Seminar ini menjadi ruang reflektif dan konstruktif dalam memahami secara lebih mendalam tantangan tata kelola BUMN ke depan, serta batasan-batasan pertanggungjawaban pidana dalam ruang kebijakan publik yang berbasis risiko bisnis. Narasi-narasi dari para narasumber menegaskan pentingnya reformasi hukum tidak hanya pada tataran normatif, tetapi juga pada cara berpikir dan pendekatan interpretatif terhadap hukum bisnis negara. Kehadiran lebih dari 150 peserta dari kalangan akademik, mahasiswa, dan praktisi hukum menegaskan besarnya perhatian terhadap isu ini.

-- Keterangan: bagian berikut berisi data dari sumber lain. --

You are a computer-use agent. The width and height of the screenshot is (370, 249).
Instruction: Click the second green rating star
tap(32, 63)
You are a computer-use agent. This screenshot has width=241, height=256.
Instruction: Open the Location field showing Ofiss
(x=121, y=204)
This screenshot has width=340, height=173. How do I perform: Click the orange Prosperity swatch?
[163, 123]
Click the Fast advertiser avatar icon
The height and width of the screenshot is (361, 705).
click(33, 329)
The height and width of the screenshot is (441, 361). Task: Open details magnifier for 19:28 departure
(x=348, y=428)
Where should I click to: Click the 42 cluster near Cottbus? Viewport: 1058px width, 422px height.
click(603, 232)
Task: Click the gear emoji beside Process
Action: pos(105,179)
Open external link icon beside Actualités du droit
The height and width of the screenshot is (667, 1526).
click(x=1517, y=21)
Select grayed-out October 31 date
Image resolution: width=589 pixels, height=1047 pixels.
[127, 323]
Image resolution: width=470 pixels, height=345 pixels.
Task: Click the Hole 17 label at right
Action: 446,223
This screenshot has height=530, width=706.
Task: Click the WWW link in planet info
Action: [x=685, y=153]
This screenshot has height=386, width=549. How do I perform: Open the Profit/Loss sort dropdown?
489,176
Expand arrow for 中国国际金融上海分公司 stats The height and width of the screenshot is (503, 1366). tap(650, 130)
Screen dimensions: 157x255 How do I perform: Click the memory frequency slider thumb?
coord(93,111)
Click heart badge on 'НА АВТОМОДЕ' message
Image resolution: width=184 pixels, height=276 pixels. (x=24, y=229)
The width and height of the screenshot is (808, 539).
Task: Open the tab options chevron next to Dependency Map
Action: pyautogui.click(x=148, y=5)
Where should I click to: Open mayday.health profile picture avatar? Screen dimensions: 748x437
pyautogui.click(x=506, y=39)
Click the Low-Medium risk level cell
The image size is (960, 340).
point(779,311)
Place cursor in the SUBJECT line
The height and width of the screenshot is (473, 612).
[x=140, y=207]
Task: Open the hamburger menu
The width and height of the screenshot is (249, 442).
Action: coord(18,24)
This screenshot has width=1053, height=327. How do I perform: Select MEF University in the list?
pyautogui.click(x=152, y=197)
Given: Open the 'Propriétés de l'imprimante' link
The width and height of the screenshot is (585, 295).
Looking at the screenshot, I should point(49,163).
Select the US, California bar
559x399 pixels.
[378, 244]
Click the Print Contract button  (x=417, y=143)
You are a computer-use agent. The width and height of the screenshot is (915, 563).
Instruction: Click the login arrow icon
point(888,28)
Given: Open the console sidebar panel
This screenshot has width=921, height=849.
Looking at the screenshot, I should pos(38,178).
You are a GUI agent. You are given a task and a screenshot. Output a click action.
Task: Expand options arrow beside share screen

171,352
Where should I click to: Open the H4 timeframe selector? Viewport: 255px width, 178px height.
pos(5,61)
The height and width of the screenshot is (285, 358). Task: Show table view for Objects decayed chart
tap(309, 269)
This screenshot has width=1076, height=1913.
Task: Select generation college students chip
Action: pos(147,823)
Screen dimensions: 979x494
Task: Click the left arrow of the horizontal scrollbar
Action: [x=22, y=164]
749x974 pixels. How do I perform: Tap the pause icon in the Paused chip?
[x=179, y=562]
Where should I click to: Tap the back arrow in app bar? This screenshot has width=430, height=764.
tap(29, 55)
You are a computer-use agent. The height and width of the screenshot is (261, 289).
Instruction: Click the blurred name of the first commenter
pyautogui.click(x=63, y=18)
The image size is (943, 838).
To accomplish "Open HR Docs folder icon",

Seminar ini juga dirancang tidak hanya sebagai forum ilmiah, tetapi juga sebagai ruang interaksi profesional. Para peserta mendapatkan manfaat tambahan berupa seminar kit, e-sertifikat, sajian ringan, serta informasi eksklusif tentang peluang magang dan kerja dari mitra korporasi yang telah bekerja sama dengan MIH UGM Kampus Jakarta. Acara ini menegaskan komitmen MIH UGM Kampus Jakarta untuk terus menghadirkan kajian hukum yang responsif terhadap perubahan kebijakan, serta mendukung proses transformasi hukum yang adil dan progresif dalam pengelolaan sumber daya negara.
Sebagai bagian dari kontribusi terhadap pembangunan berkelanjutan, kegiatan ini juga mencerminkan dukungan terhadap Tujuan Pembangunan Berkelanjutan (SDGs), khususnya SDG 4 tentang pendidikan berkualitas, dengan menghadirkan forum intelektual yang mendorong pengembangan kapasitas akademik dan profesional. Seminar ini juga menyentuh SDG 16 tentang perdamaian, keadilan, dan kelembagaan yang tangguh, melalui pembahasan reformasi hukum yang mendukung transparansi dan akuntabilitas dalam pengelolaan BUMN. Lebih lanjut, dengan membahas implikasi hukum dan kebijakan terhadap investasi dan pengembangan ekonomi nasional, seminar ini turut berkontribusi pada pencapaian SDG 8 tentang pekerjaan layak dan pertumbuhan ekonomi yang inklusif dan berkelanjutan.